* _Exercise goal_: Please render the data, from its opening line through the line containing "center [478, 73].", as a JSON list of strings with one string per line, leaving out blank lines.

Data for locating words and elements:
--- --- ---

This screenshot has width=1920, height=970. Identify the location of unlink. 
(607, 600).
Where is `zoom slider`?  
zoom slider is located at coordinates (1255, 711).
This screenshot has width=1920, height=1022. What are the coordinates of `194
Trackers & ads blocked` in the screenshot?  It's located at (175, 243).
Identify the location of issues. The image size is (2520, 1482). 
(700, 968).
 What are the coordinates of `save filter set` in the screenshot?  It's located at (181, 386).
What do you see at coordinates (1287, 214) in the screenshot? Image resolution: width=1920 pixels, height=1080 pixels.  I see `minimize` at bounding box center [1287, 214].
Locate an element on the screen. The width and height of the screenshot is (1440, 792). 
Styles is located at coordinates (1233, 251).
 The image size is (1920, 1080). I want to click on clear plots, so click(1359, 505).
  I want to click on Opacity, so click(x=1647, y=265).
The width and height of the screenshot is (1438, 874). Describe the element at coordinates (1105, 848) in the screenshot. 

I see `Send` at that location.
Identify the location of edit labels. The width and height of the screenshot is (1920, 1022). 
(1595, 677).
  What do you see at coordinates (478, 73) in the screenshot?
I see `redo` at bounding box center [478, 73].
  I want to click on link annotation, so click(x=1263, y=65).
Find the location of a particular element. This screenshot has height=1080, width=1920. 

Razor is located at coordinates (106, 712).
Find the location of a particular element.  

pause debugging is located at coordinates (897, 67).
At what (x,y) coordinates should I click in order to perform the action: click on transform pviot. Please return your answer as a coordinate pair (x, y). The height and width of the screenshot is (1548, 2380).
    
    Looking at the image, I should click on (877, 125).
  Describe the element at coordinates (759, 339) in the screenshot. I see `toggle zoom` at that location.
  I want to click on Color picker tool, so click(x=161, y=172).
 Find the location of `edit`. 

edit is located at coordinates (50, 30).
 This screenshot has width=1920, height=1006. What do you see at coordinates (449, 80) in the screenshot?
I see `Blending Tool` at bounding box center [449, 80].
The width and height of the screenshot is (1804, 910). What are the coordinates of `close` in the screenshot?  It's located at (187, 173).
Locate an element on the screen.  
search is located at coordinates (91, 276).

--- --- ---

* _Output for this task_:
[
  "This screenshot has width=1920, height=970. Identify the location of unlink. ",
  "(607, 600).",
  "Where is `zoom slider`?  ",
  "zoom slider is located at coordinates (1255, 711).",
  "This screenshot has width=1920, height=1022. What are the coordinates of `194",
  "Trackers & ads blocked` in the screenshot?  It's located at (175, 243).",
  "Identify the location of issues. The image size is (2520, 1482). ",
  "(700, 968).",
  " What are the coordinates of `save filter set` in the screenshot?  It's located at (181, 386).",
  "What do you see at coordinates (1287, 214) in the screenshot? Image resolution: width=1920 pixels, height=1080 pixels.  I see `minimize` at bounding box center [1287, 214].",
  "Locate an element on the screen. The width and height of the screenshot is (1440, 792). ",
  "Styles is located at coordinates (1233, 251).",
  " The image size is (1920, 1080). I want to click on clear plots, so click(1359, 505).",
  "  I want to click on Opacity, so click(x=1647, y=265).",
  "The width and height of the screenshot is (1438, 874). Describe the element at coordinates (1105, 848) in the screenshot. ",
  "I see `Send` at that location.",
  "Identify the location of edit labels. The width and height of the screenshot is (1920, 1022). ",
  "(1595, 677).",
  "  What do you see at coordinates (478, 73) in the screenshot?",
  "I see `redo` at bounding box center [478, 73]."
]